▶ [Task requirements] With any pictures left out, restate word for word the lines in the listing below from the one holding "Given: Click the blue up arrow by 5.04 %" through the last.

### Information provided ###

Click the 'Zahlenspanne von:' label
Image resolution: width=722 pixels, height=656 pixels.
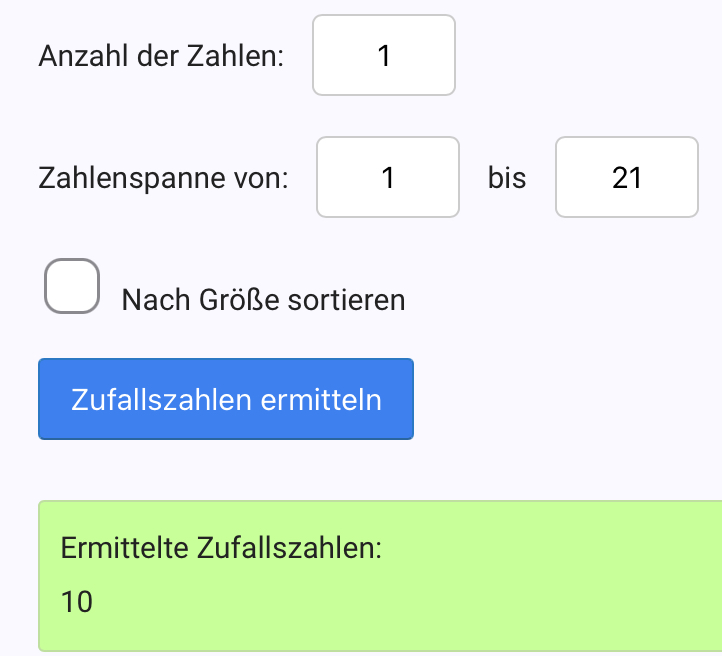163,179
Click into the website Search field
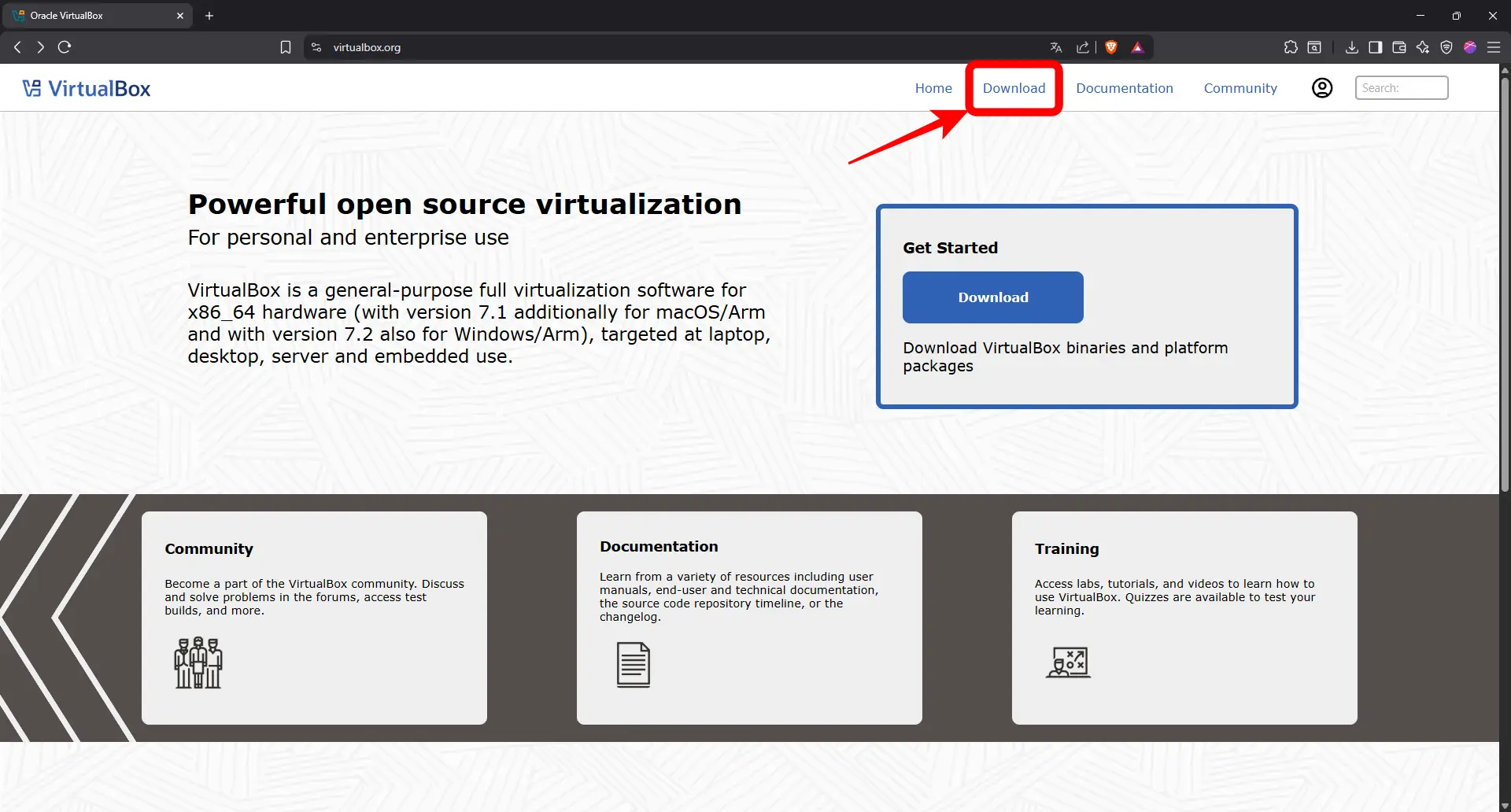 (x=1401, y=88)
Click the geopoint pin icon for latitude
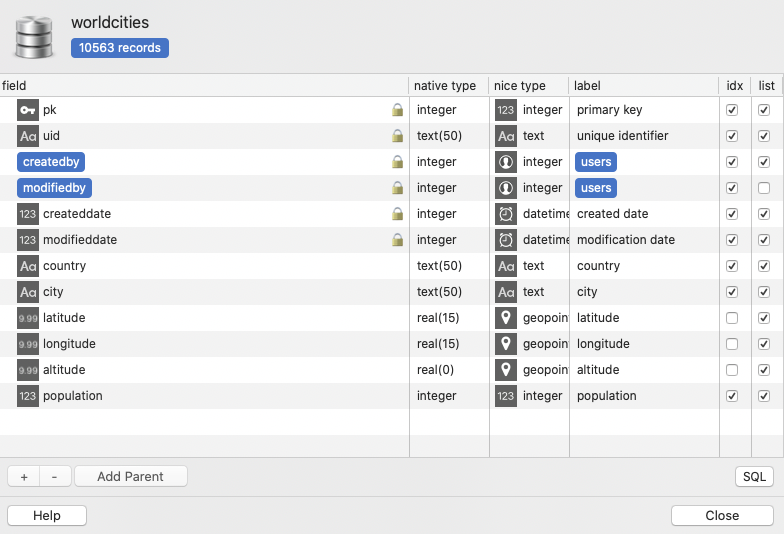Image resolution: width=784 pixels, height=534 pixels. tap(506, 318)

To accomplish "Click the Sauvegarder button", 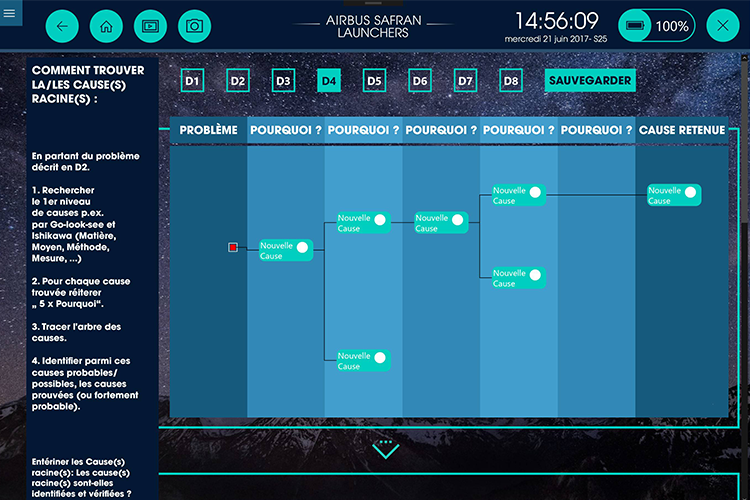I will pos(590,81).
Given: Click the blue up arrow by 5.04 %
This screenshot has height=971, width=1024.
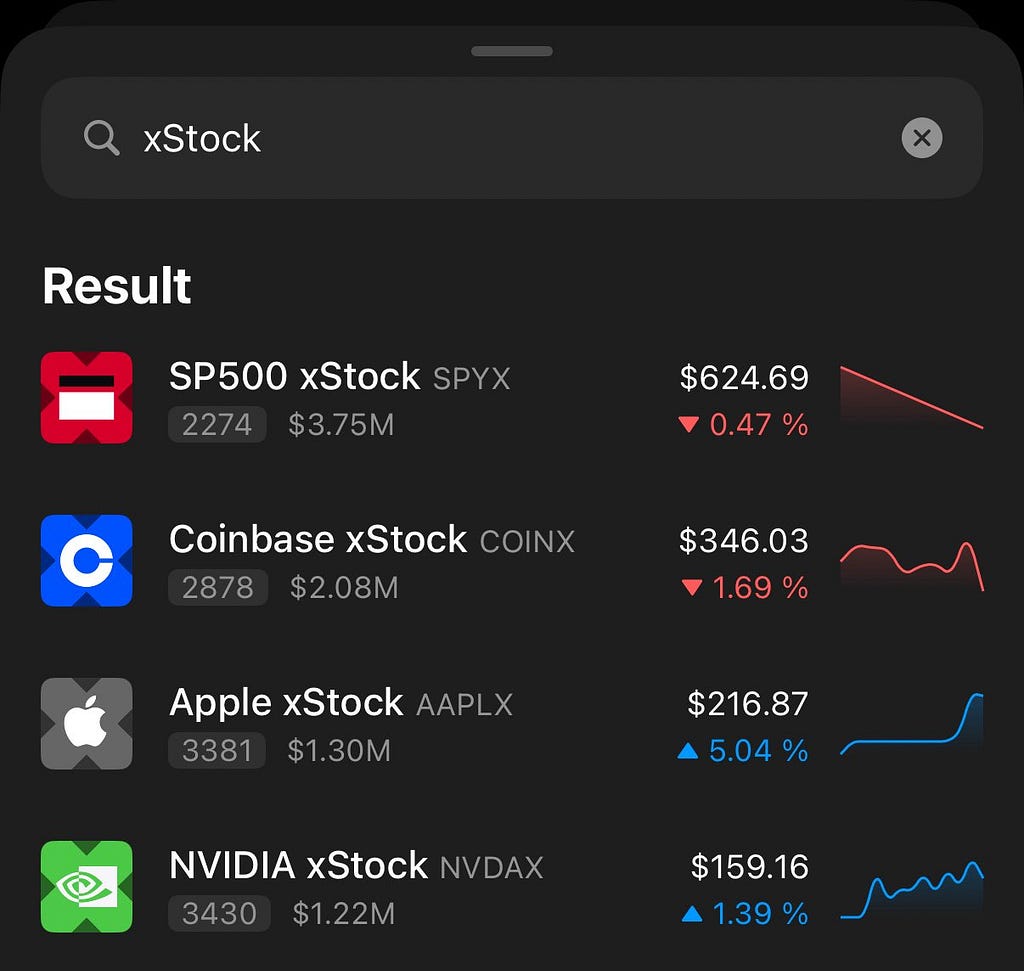Looking at the screenshot, I should coord(688,750).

###

▶ [Exercise result]
Given: Click the blue up arrow by 5.04 %
This screenshot has height=971, width=1024.
Looking at the screenshot, I should coord(688,750).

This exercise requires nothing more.